Kapten tim nasional Arab Saudi, Salem Al-Dossari, menjadi sorotan perdebatan luas di media sosial setelah timnya menelan kekalahan telak dari Spanyol pada babak kedua Piala Dunia 2026. Tim berjuluk Al-Akhdar tersebut takluk dengan skor 0-4 dari La Roja dalam pertandingan yang berlangsung pada Senin (22/6/2026). Penampilan Al-Dossari sepanjang laga dinilai kurang memuaskan oleh para pendukung.
Kontroversi bermula dari sebuah momen yang melibatkan Al-Dossari dan bintang muda Spanyol, Lamine Yamal, pada babak pertama. Saat itu, sang kapten mencoba merebut bola dari penyerang sayap Spanyol tersebut dalam situasi satu lawan satu. Duel tersebut berakhir dengan terjatuhnya Al-Dossari di lapangan, sementara Yamal tetap melaju mulus menguasai bola.
Kritikan Tajam di Media Sosial
Rekaman video insiden tersebut dengan cepat menyebar luas di platform X dan dibagikan ulang oleh ribuan pengguna. Netizen menyertakan komentar sarkastis serta kritik tajam yang ditujukan langsung kepada kapten Arab Saudi tersebut. Sebagian pendukung menganggap cuplikan itu merangkum perbedaan kualitas fisik dan teknis yang mencolok antara kedua tim.
Banyak pihak bahkan menyebut Salem Al-Dossari sebagai titik lemah dalam pertandingan tersebut. Penyerang sayap senior ini dinilai gagal menunjukkan dampak serangan yang biasa ia berikan karena besarnya dominasi Spanyol. Kritik digital ini bahkan berkembang menjadi pembandingan performa tim saat ini dengan generasi legenda masa lalu.
Perbandingan dengan Piala Dunia 2006
Sejumlah pendukung mengaitkan laga ini dengan memori pertandingan antara Arab Saudi dan Spanyol di Piala Dunia 2006. Mereka membandingkan penampilan ikonik Muhammad Nour kala itu dengan performa skuad Al-Akhdar saat ini.
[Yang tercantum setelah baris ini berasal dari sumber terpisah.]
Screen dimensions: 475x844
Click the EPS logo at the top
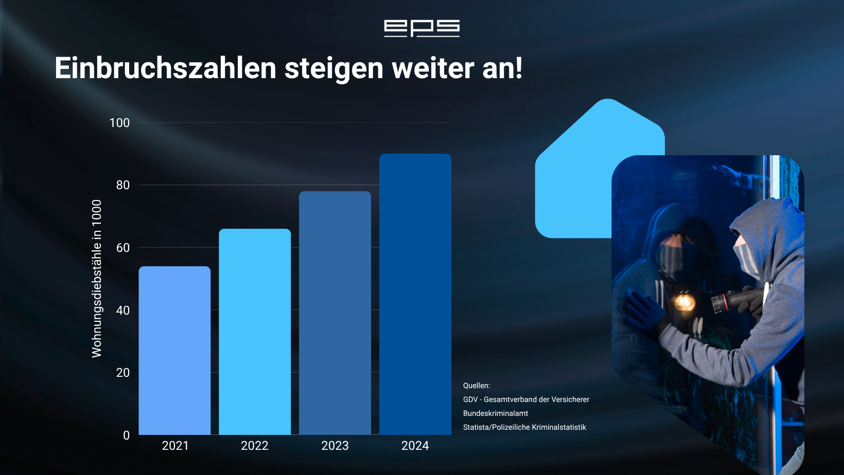[421, 28]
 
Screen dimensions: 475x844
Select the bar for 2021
[174, 350]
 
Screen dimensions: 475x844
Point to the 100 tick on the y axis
[119, 123]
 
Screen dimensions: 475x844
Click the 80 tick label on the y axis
[123, 185]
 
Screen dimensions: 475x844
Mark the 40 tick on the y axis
[123, 310]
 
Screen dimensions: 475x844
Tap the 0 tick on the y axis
[127, 435]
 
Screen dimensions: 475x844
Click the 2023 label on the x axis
[335, 446]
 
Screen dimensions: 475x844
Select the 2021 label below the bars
[175, 446]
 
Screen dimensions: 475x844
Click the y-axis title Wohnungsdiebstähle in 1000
[97, 279]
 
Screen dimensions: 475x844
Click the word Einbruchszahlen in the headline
[165, 68]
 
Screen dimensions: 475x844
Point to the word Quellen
[477, 386]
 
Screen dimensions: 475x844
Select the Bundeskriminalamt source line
[496, 413]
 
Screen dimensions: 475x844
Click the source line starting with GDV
[526, 399]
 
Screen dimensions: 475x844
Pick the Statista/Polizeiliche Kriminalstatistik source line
[524, 427]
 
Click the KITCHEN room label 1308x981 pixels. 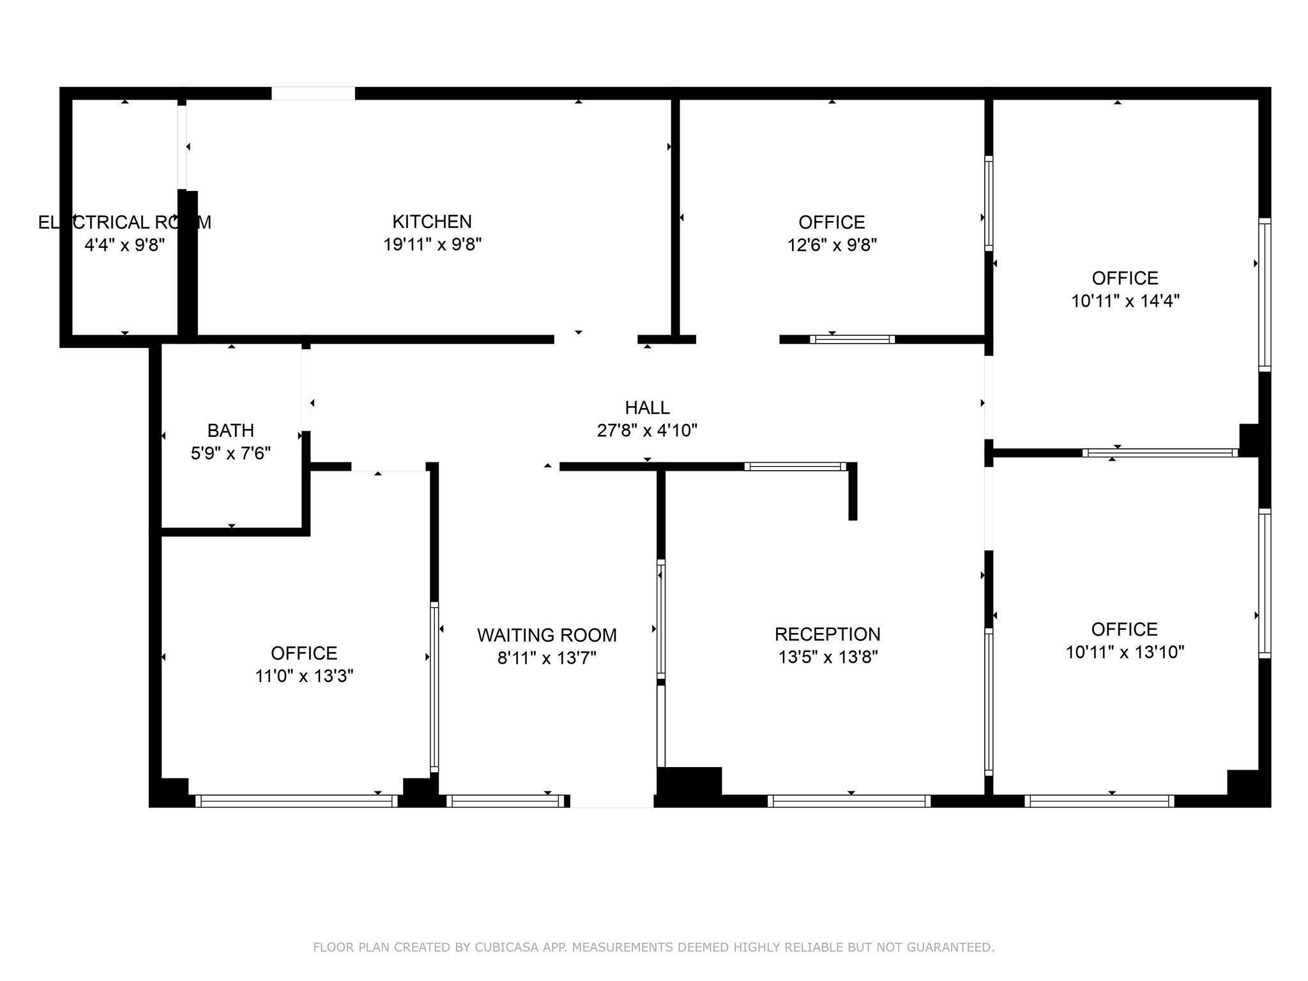432,222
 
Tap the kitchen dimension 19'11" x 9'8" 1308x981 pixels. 432,245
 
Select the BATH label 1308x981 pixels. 231,430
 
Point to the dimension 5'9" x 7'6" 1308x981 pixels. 231,453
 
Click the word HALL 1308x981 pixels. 647,407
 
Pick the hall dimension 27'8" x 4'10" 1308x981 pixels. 647,430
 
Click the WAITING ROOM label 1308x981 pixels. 547,635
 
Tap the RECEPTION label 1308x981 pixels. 828,634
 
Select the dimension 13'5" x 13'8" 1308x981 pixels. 828,657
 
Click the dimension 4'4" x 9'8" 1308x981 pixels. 125,245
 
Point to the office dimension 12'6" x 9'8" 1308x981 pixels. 832,245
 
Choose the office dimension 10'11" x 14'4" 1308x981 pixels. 1125,301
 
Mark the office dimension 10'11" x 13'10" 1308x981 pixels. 1125,652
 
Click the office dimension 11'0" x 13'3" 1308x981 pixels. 304,676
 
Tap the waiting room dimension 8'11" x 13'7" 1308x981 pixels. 547,658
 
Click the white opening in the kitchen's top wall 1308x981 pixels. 313,93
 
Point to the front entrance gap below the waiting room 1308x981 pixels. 612,801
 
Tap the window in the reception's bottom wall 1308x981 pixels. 849,801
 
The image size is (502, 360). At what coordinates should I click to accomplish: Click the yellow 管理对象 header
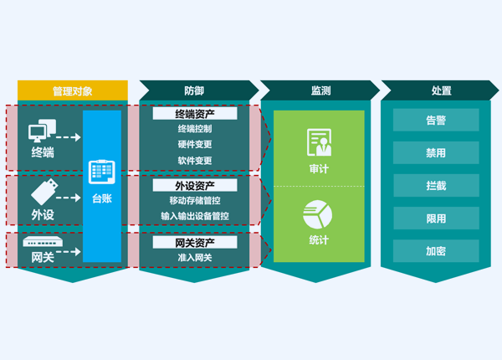click(73, 90)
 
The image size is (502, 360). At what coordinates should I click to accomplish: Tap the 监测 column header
click(320, 90)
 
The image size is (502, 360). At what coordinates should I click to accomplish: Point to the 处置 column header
click(440, 90)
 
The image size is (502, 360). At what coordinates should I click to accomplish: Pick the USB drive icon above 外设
click(44, 192)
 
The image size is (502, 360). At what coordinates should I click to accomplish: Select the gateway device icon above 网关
click(43, 241)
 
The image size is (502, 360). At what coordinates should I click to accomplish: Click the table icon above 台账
click(102, 172)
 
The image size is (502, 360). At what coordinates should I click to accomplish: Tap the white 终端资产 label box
click(195, 114)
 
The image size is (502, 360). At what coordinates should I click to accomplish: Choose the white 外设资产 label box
click(195, 186)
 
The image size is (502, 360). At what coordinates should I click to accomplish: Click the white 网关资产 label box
click(195, 243)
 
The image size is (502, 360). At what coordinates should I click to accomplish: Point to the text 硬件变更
click(195, 145)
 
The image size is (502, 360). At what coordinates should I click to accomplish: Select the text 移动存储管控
click(195, 201)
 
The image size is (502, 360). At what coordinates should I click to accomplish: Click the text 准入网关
click(195, 258)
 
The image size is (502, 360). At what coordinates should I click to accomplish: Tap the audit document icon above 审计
click(320, 142)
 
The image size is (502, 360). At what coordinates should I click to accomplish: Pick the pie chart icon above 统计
click(318, 214)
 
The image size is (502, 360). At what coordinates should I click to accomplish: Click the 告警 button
click(436, 120)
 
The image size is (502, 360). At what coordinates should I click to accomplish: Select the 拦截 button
click(436, 186)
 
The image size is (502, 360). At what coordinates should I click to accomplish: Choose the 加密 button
click(436, 251)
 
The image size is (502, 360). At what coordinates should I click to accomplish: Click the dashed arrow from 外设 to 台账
click(69, 198)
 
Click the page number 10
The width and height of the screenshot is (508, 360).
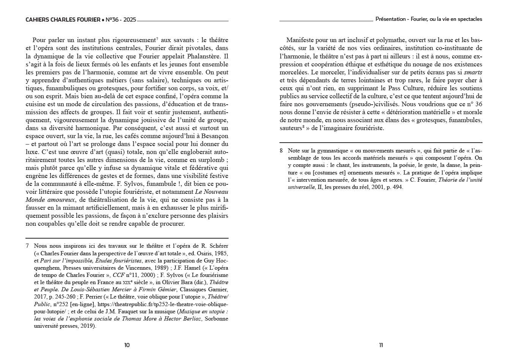tap(127, 345)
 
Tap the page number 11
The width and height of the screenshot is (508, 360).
tap(381, 345)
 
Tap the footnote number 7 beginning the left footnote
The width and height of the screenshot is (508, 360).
tap(27, 246)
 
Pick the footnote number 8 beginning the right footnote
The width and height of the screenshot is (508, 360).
tap(281, 151)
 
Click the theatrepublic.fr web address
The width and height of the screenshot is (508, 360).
tap(163, 304)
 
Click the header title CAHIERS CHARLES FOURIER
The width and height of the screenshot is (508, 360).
tap(63, 19)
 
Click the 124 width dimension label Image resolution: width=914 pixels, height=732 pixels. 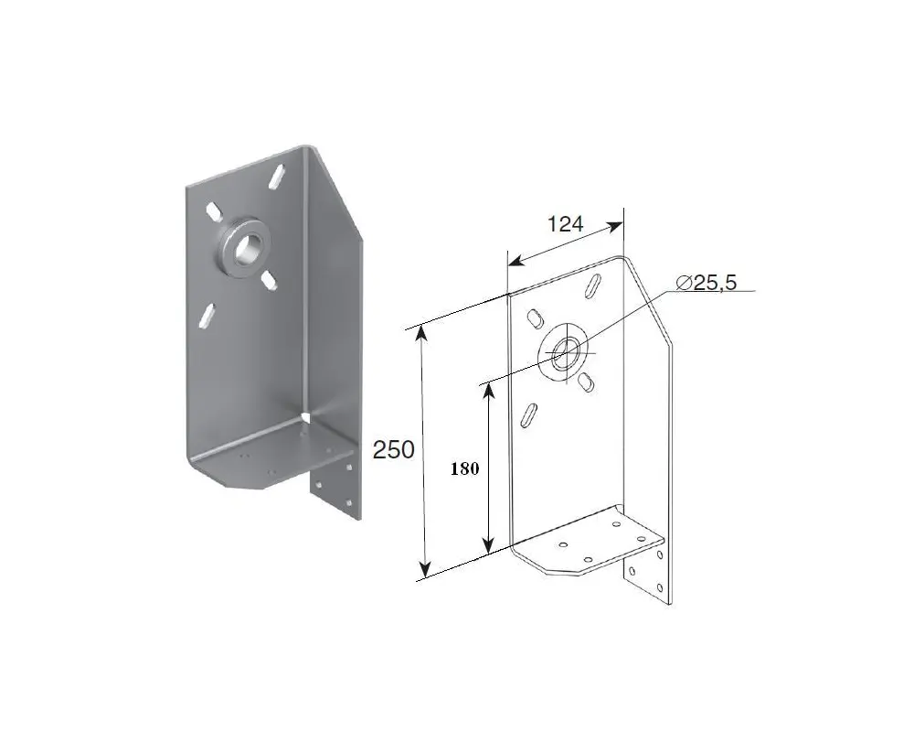point(565,223)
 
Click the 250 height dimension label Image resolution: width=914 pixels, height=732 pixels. point(393,450)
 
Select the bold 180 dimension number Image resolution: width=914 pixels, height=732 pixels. point(464,468)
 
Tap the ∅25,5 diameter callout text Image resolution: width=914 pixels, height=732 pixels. point(707,283)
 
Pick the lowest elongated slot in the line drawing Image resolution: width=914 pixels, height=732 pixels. point(529,416)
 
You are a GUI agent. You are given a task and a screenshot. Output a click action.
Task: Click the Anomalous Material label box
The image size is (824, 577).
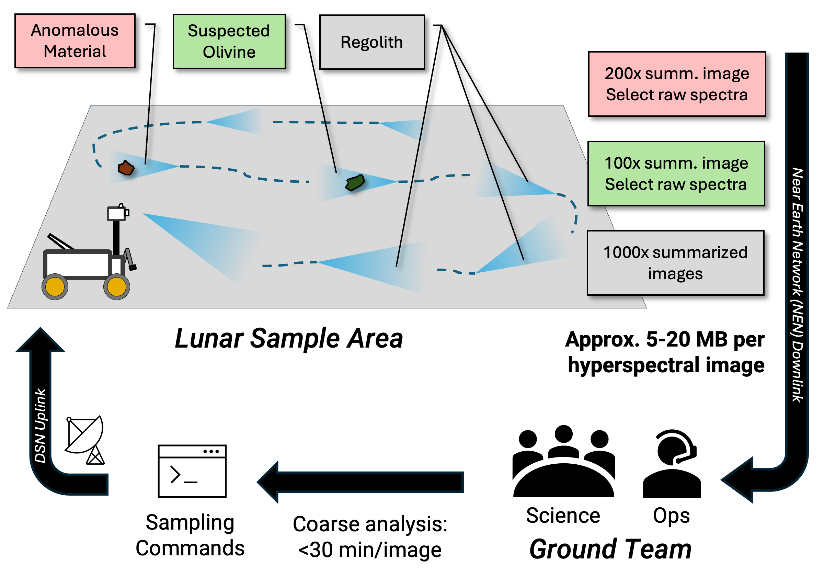75,41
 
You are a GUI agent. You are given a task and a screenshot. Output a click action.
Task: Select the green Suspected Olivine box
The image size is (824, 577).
229,41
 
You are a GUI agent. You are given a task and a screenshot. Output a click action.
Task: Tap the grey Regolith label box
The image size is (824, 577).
372,42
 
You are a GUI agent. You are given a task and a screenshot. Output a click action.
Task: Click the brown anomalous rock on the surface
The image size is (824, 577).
126,168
Netizen menilai bahwa tim nasional yang sekarang telah kehilangan karakter dan kemampuan untuk bersaing dengan lawan-lawan besar.
Situasi ini meningkatkan tekanan kepada Al-Dossari yang selama satu dekade terakhir menjadi pilar utama sepak bola negaranya. Publik masih mengingat peran besarnya saat membawa Arab Saudi menang historis atas Argentina di Piala Dunia 2022. Suporter kini menuntut pembuktian nyata dari sang kapten untuk mengangkat kembali mentalitas tim.
Meskipun diterpa gelombang kritik, performa Salem Al-Dossari diharapkan segera bangkit pada pertandingan berikutnya di fase grup. Skuad Arab Saudi dijadwalkan akan menghadapi Cape Verde dalam laga penentu pada Sabtu, 27 Juni 2026. Pertandingan ini menjadi kesempatan emas bagi Al-Dossari untuk memulihkan kepercayaan diri publik dan mengamankan posisi tim di turnamen.